Dr Martin Rühl, who heads up the working group on biochemical and molecular biology for food analysis at the university, has been working on this project for almost a decade.

"We're looking for the opportunity to upcycle side streams. Fungal organisms are capable of growing on different substrates, which cannot be used for by other organisms, which we otherwise have to dump, and by doing that, they will build up alternative proteins which then can be used by us as a food or as supplements," he tells EUobserver.

Some of the big advantages of using mycelium over, say, extracting protein from protein-rich plants like soy, are first that the proteins produced by fungi are more similar to proteins found in meat, making the more easily digestible, and second, that mycelium can be grown to resemble the structure of meat, rather than putting plant proteins through an extrusion process to add texture.

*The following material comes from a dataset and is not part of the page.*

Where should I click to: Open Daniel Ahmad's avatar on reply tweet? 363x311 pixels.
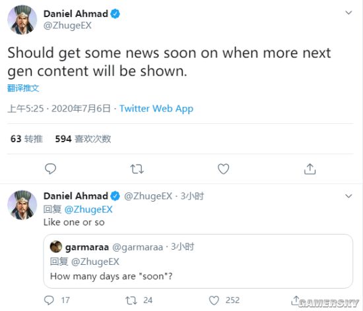pyautogui.click(x=22, y=205)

However, Rühl also says that producing mycelium protein at the scale necessary to be a major source of protein is still a bit of a problem.

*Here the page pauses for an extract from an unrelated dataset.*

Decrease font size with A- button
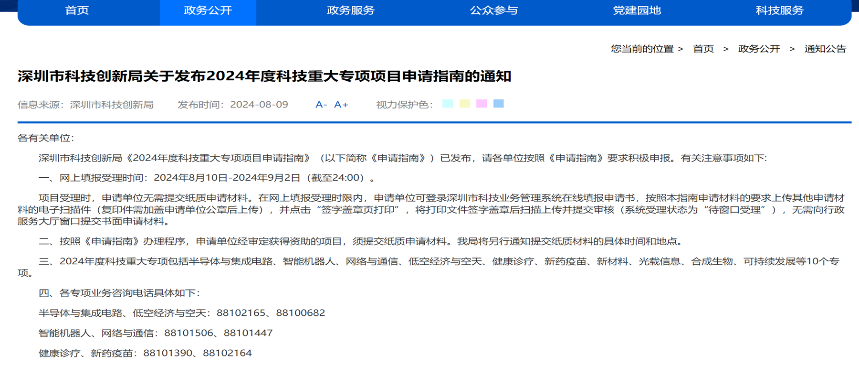 (321, 105)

First, there are the complexities of working with a living organism and being able to produce large quantities of mycelium at scale -– although some companies, like the US-based Meati Foods are investing in industrial-scale facilities, and Enough recently inaugurated their plant in the Netherlands. With scale, the price of mycelium-based protein should come down, although Rühl says it will be hard to beat cheap crops like soy.

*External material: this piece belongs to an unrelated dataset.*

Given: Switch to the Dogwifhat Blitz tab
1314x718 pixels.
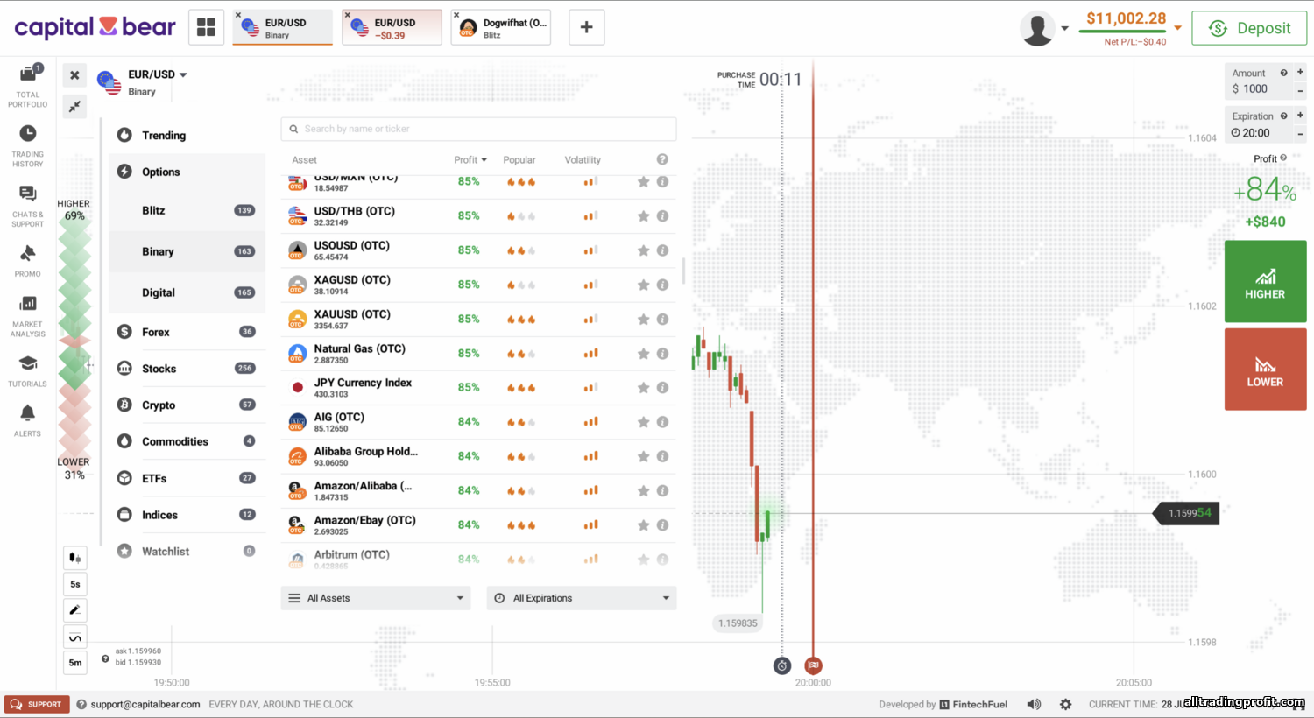Looking at the screenshot, I should pos(501,28).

Second, there are regulations. Fungi, while extremely abundant and having been consumed and used for millennia, are still a relatively under-researched area — which makes it harder for regulators to establish the safety of new products wanting to enter the market. Especially when it comes to mycelium.

Rühl explained that while the mushroom and the underlying mycelium both share the same genetic material, the EU has established that any foods created from the mycelium are to be classified as a novel food — even if the mushroom itself is considered safe. He gives the example of the oyster mushroom, which has been consumed for thousands of years, but when used in its mycelial form, is considered to be a 'novel food' that must go through the full regulatory process.

Both investors and startups have told EUobserver that these regulatory hurdles, imposed by the EU through the European Foods Safety Authority (EFSA) are both costly for fledgling companies, and slow down the innovation process.

Naturally, it's important to make sure that no harmful foods enter the EU market, but at the same time, Rühl says that variations in toxin production between the mushroom and mycelium are measured in nanograms.

The EFSA, in a response to EUobserver, said that the novel food category does not make this distinction, and applies the same vetting process for both the mushroom and mycelium — although of course a new product would have to be categorised as a novel food first, which is where the problem arises. In essence, a burger made from oyster mushrooms would not be considered a novel food, while a burger made from oyster mushroom mycelium would be.

Of course, there are a number of factors that should be closely considered for food safety reasons, even for products produced from mycelium of a known edible fungal species. The substrate on which the mycelium is grown, especially if it comes from a side or waste-stream, should be free from toxins (such as herbicides or pesticides) and heavy metals. The mycelium product has to be treated to reduce RNA content, and should not be contaminated with other microorganisms.

With the world population rapidly increasing, and the effects of climate change becoming more apparent, creating smooth regulatory pathways should be a top priority to keep food innovation at a pace that allows humans to remain inside the planetary environmental constraints.

And not only for human consumption; replacing animal feed proteins derived from e.g. soy with feed produced from alternative sources, has the added benefit of reducing the need for arable land, creating a net carbon sink.

Fungi can play an important role in this process. And thankfully, not creating food from oil this time around.